At the time in the state of Virginia, you could only press a charge of spousal rape against your partner if were separated at the time of the attack and if it caused “permanent damage”. To give you an idea of how men and the media of the day viewed the case, you need only consider the fact that Howard Stern said, on national television: “I don’t even buy that he was raping her, she’s not that great looking”.

But many women watching the case unfold in the media found Lorena an unlikely hero. One journalist covering the story tells documentary makers that “women were kind of thrilled about it”, others told Lorena “someone finally did what I always wanted to do”.

Or as the Bobbitts’ female neighbour put it: “I laughed my arse off when I found out what happened”.

The Media Circus

Interest in the case was so feverish and media coverage nonstop, propelling Lorena and John both to dubious superstardom.

But the media mostly ignored John’s history of abuse and instead made Lorena the butt of the joke, debating the merits of chopping your husband’s dick off on trashy daytime talk shows or under stories headline “A Slice Of Wife”.

Entrepreneurial locals in the Bobbits’ hometown of Manassas, Virginia, sold penis-shaped chocolates and t-shirts with slogans like ‘Manassas, Virginia: A Cut Above The Rest!’ to the press and onlookers who came to cover the trial.

Lorena and John were both somewhat-willing participants in this weirdness. Lorena hired a publicist and gave an interview to Vanity Fair ahead of her trial that included swimsuit photos; John hosted a telethon to raise money to cover his medical bills with a penis metre that went up every time someone donated, and embarked on a 40-city media tour of the US after the trial was done.

He later went on to star in a pair of porn films (one called Frankenpenis); Lorena refused a million-dollar offer from Playboy to pose nude.

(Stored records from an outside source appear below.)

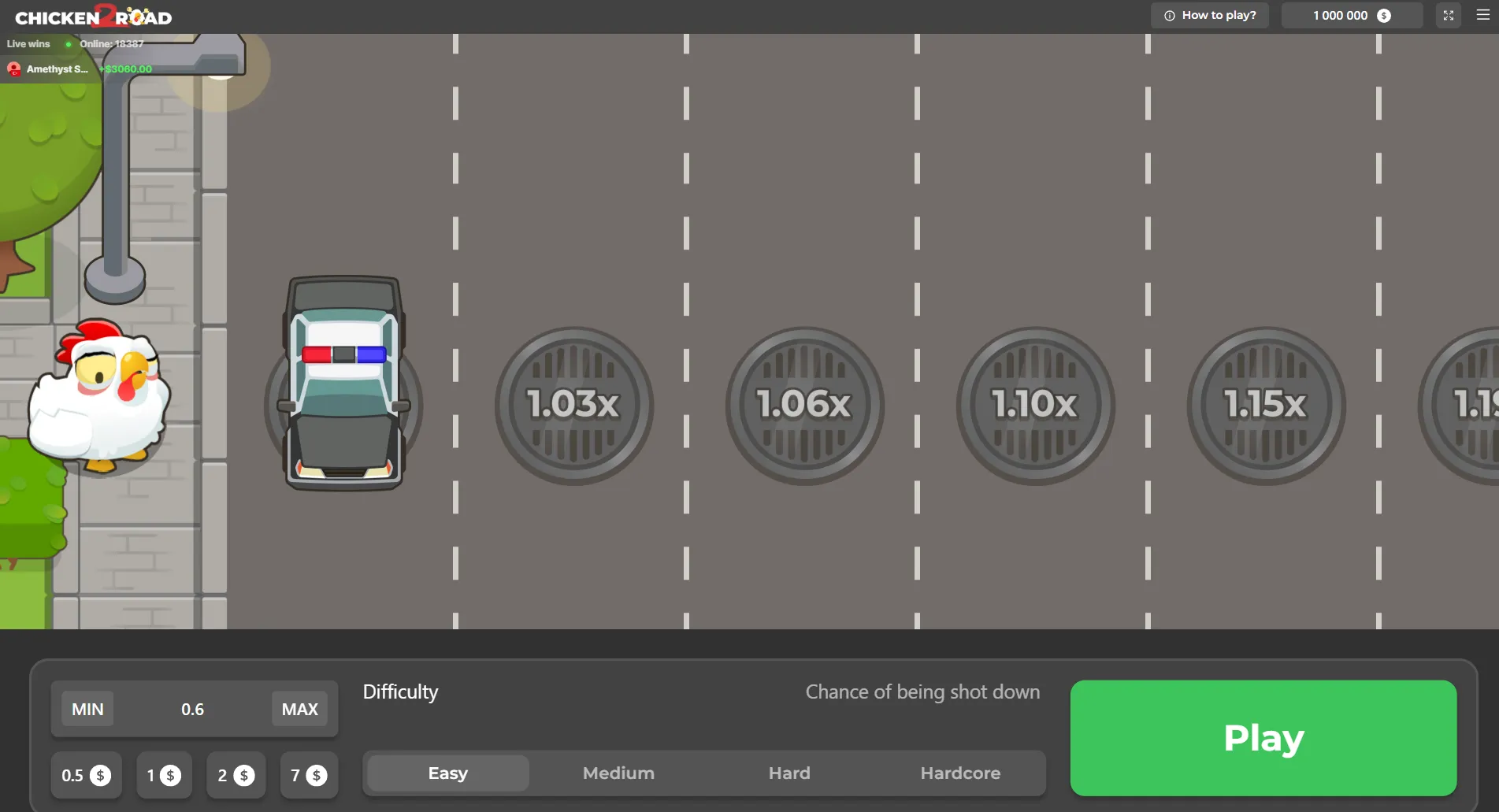Click the 1.10x manhole cover
This screenshot has height=812, width=1499.
(1035, 406)
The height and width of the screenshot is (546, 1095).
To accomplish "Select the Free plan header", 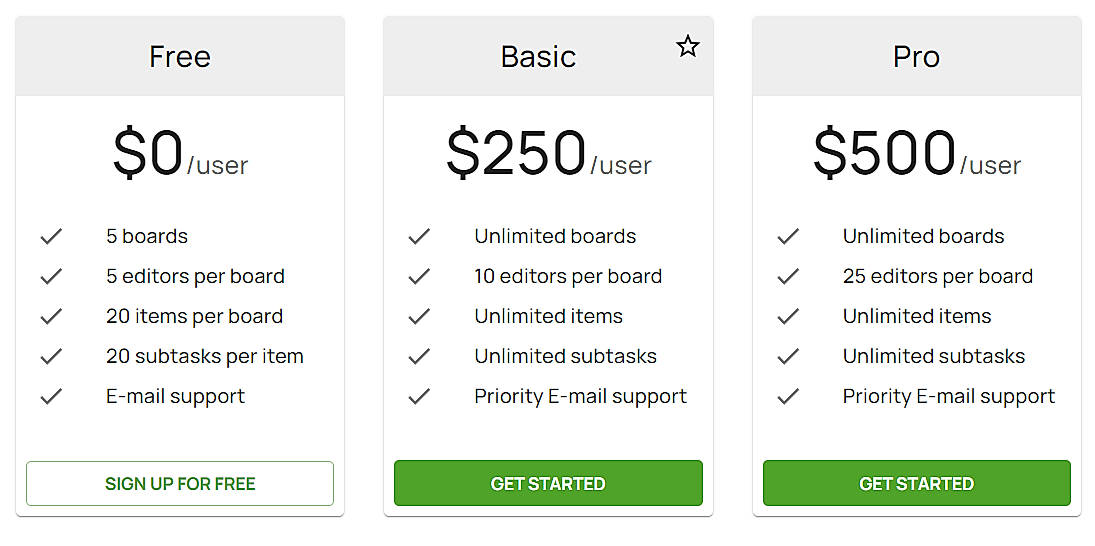I will 180,56.
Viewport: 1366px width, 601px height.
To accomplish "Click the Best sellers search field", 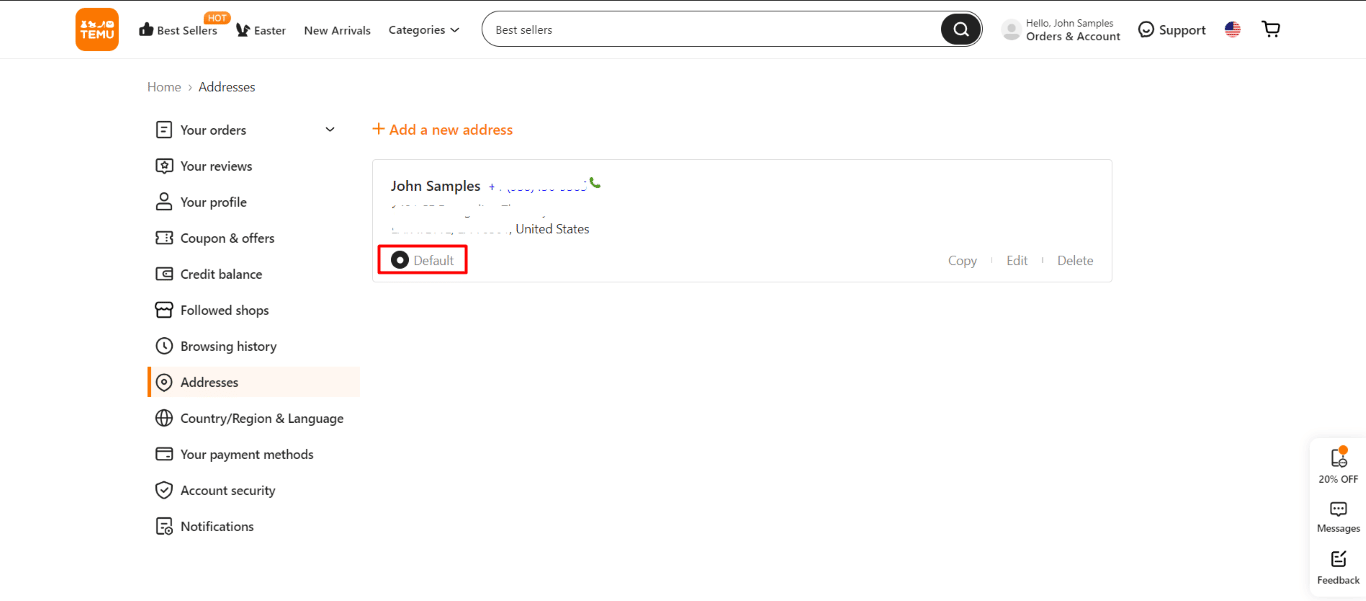I will pyautogui.click(x=710, y=30).
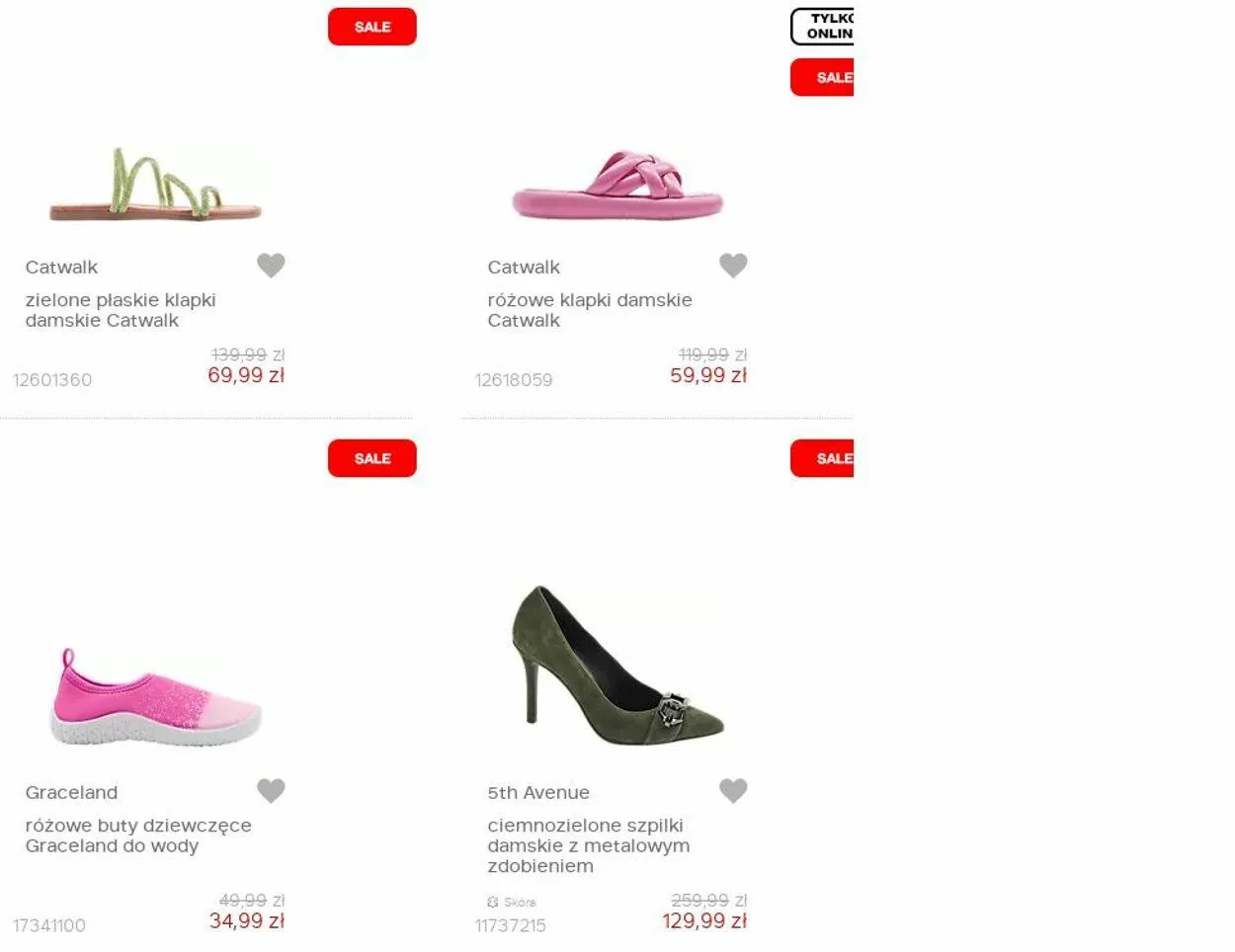Favorite the green Catwalk flat sandals

[271, 265]
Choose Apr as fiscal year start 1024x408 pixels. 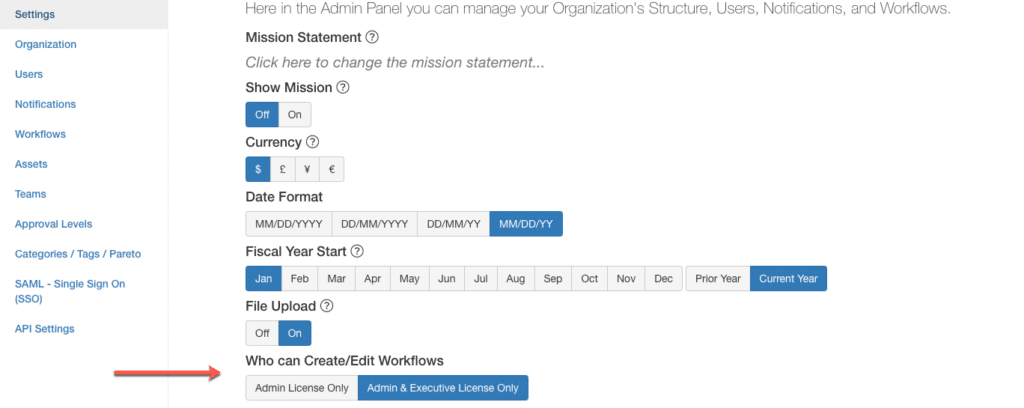(x=372, y=278)
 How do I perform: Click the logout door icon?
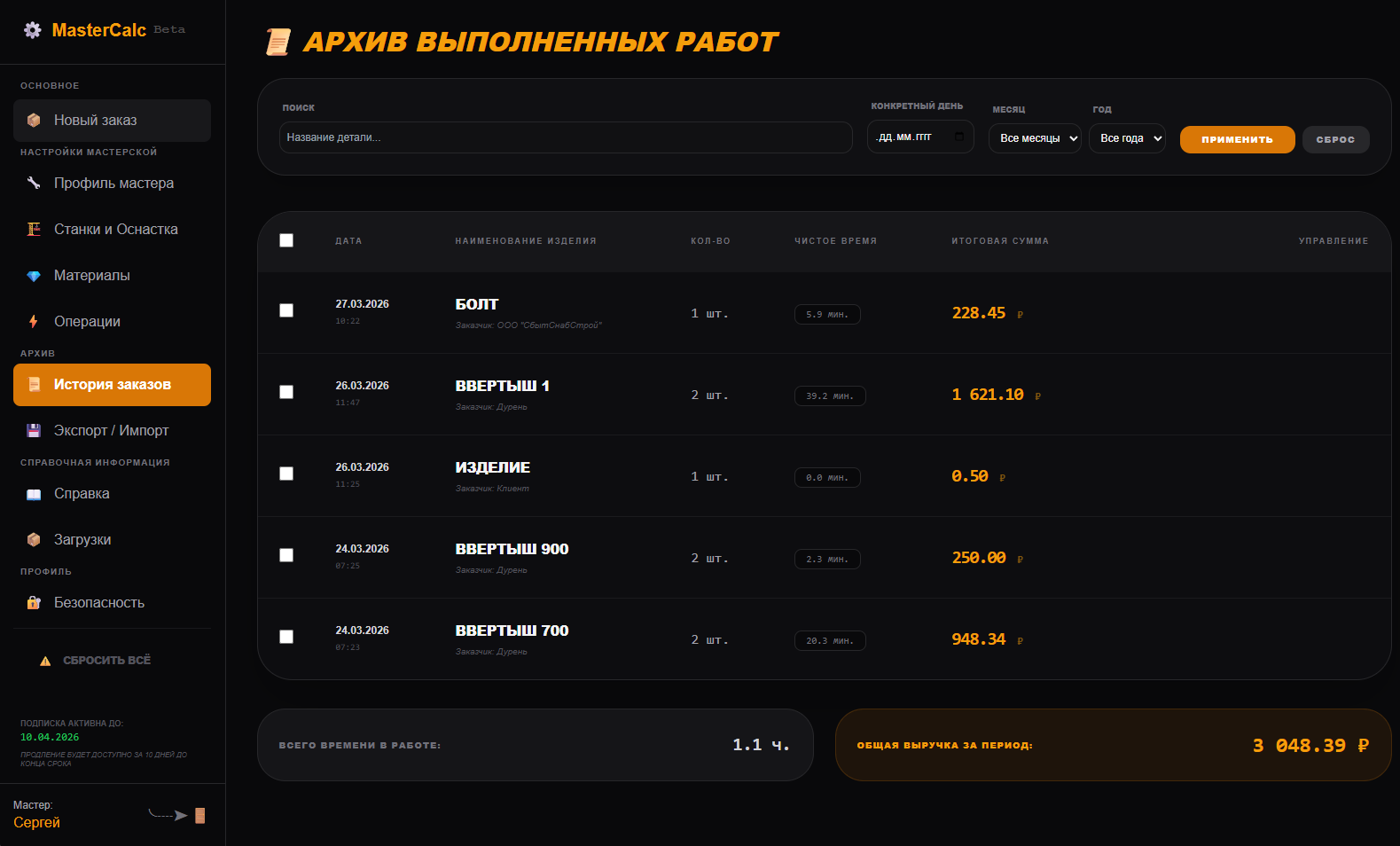pos(199,816)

All of this — the removal of a penis, the layers of gender politics and prejudice to pull back, the insanity of the media coverage — is captivating subject matter.

But it’s getting to see Lorena reclaim her story and speak openly about her abuse that makes the documentary so worth watching. “It’s like they didn’t care why I did what I did,” she reflected of her experience in the ‘90s in a recent New York Times interview. Now, finally, we do.